▸ Directions:
Nothing but an exact copy of the records is expected here.

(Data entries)

++++

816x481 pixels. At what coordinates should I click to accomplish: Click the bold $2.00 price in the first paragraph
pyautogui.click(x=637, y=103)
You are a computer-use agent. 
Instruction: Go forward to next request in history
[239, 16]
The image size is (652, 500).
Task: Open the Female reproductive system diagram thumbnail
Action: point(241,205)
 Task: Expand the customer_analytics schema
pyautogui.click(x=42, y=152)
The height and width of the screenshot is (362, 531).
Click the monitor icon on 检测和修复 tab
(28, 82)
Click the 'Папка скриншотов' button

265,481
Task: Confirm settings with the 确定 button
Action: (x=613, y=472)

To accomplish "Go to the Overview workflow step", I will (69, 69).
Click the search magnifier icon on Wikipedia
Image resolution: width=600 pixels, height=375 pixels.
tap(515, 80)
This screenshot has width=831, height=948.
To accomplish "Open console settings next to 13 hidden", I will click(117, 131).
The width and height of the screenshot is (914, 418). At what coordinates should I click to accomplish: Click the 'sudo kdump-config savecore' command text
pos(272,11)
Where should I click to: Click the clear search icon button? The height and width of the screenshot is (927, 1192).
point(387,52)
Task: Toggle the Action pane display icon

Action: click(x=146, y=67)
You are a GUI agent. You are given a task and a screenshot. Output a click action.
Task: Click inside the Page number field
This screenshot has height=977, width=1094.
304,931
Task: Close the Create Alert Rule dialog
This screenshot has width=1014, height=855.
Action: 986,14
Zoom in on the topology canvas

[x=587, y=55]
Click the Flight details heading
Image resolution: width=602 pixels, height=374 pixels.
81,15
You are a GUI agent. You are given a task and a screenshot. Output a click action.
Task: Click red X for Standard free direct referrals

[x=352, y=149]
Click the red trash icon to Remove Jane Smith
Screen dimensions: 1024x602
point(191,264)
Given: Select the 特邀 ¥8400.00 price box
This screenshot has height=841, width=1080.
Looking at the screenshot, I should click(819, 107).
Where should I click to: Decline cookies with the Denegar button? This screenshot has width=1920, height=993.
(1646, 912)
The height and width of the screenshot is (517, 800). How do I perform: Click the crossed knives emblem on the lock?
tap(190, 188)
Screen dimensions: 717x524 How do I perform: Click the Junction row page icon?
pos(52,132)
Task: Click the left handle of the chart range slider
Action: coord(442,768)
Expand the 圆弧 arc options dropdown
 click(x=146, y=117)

++++

▸ Finished task:
816x481 pixels. At what coordinates should I click to accomplish: Click the bold $2.00 price in the first paragraph
pyautogui.click(x=637, y=103)
You are a computer-use agent. 
Instruction: Go forward to next request in history
[239, 16]
The image size is (652, 500).
Task: Open the Female reproductive system diagram thumbnail
Action: point(241,205)
 Task: Expand the customer_analytics schema
pyautogui.click(x=42, y=152)
The height and width of the screenshot is (362, 531).
Click the monitor icon on 检测和修复 tab
(28, 82)
Click the 'Папка скриншотов' button

265,481
Task: Confirm settings with the 确定 button
Action: (x=613, y=472)

To accomplish "Go to the Overview workflow step", I will (69, 69).
Click the search magnifier icon on Wikipedia
Image resolution: width=600 pixels, height=375 pixels.
tap(515, 80)
This screenshot has width=831, height=948.
To accomplish "Open console settings next to 13 hidden", I will click(117, 131).
The width and height of the screenshot is (914, 418). At what coordinates should I click to accomplish: Click the 'sudo kdump-config savecore' command text
pos(272,11)
Where should I click to: Click the clear search icon button? The height and width of the screenshot is (927, 1192).
point(387,52)
Task: Toggle the Action pane display icon

Action: click(x=146, y=67)
You are a GUI agent. You are given a task and a screenshot. Output a click action.
Task: Click inside the Page number field
This screenshot has height=977, width=1094.
304,931
Task: Close the Create Alert Rule dialog
This screenshot has width=1014, height=855.
Action: 986,14
Zoom in on the topology canvas

[x=587, y=55]
Click the Flight details heading
Image resolution: width=602 pixels, height=374 pixels.
81,15
You are a GUI agent. You are given a task and a screenshot. Output a click action.
Task: Click red X for Standard free direct referrals

[x=352, y=149]
Click the red trash icon to Remove Jane Smith
Screen dimensions: 1024x602
point(191,264)
Given: Select the 特邀 ¥8400.00 price box
This screenshot has height=841, width=1080.
Looking at the screenshot, I should click(819, 107).
Where should I click to: Decline cookies with the Denegar button? This screenshot has width=1920, height=993.
(1646, 912)
The height and width of the screenshot is (517, 800). How do I perform: Click the crossed knives emblem on the lock?
tap(190, 188)
Screen dimensions: 717x524 How do I perform: Click the Junction row page icon?
pos(52,132)
Task: Click the left handle of the chart range slider
Action: coord(442,768)
Expand the 圆弧 arc options dropdown
 click(x=146, y=117)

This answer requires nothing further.